Instructions for the task –
If a line in the entries below includes the string "agent", copy it out.

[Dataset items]
"""

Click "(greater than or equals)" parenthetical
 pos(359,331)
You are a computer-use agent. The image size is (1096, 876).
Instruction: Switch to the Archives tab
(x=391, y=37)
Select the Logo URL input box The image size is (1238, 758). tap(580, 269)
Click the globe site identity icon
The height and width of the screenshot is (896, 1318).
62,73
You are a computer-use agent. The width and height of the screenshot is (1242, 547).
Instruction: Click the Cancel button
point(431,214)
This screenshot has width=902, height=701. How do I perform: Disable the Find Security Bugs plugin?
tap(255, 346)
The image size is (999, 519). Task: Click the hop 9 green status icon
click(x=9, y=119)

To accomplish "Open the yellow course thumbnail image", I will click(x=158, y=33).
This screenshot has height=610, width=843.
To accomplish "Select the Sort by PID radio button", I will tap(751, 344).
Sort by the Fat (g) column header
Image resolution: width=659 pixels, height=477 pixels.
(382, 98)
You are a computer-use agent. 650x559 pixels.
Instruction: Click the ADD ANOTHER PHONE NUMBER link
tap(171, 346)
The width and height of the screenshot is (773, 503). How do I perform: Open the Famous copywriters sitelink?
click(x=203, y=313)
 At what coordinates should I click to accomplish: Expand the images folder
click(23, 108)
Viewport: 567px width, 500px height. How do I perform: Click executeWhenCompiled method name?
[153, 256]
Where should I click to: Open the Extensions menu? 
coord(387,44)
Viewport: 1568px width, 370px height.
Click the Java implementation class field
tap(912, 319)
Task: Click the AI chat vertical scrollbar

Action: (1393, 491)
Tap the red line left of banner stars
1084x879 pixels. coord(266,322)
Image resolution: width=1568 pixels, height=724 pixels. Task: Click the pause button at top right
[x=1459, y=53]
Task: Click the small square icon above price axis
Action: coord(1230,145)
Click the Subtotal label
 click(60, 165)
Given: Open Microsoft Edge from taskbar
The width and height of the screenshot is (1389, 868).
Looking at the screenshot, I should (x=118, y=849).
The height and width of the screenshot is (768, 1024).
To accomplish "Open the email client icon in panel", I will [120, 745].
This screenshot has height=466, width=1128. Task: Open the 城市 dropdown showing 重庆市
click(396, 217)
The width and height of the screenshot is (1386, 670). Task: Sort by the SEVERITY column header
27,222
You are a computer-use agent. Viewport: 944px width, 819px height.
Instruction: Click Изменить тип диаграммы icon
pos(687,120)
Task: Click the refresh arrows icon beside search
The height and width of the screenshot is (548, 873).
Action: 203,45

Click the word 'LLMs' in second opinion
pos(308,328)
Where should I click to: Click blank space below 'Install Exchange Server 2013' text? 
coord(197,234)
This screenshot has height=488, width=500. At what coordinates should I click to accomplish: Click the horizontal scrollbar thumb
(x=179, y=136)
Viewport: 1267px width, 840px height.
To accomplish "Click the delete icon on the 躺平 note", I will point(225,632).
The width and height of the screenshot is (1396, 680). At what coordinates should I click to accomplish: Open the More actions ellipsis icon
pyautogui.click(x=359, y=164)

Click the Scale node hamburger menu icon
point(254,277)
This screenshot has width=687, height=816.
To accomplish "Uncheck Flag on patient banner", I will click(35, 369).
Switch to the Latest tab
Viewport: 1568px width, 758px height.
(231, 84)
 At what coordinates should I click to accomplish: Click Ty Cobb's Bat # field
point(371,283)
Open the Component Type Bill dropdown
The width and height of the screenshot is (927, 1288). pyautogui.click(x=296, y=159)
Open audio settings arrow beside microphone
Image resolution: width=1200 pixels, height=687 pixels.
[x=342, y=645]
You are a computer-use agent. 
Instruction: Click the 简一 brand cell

"""

Answer below –
You are a computer-use agent. The image size is (1096, 876).
You are a computer-use agent. The width and height of the screenshot is (1242, 547).
You are a computer-use agent. 650x559 pixels.
You are a computer-use agent. Viewport: 944px width, 819px height.
You are a computer-use agent. 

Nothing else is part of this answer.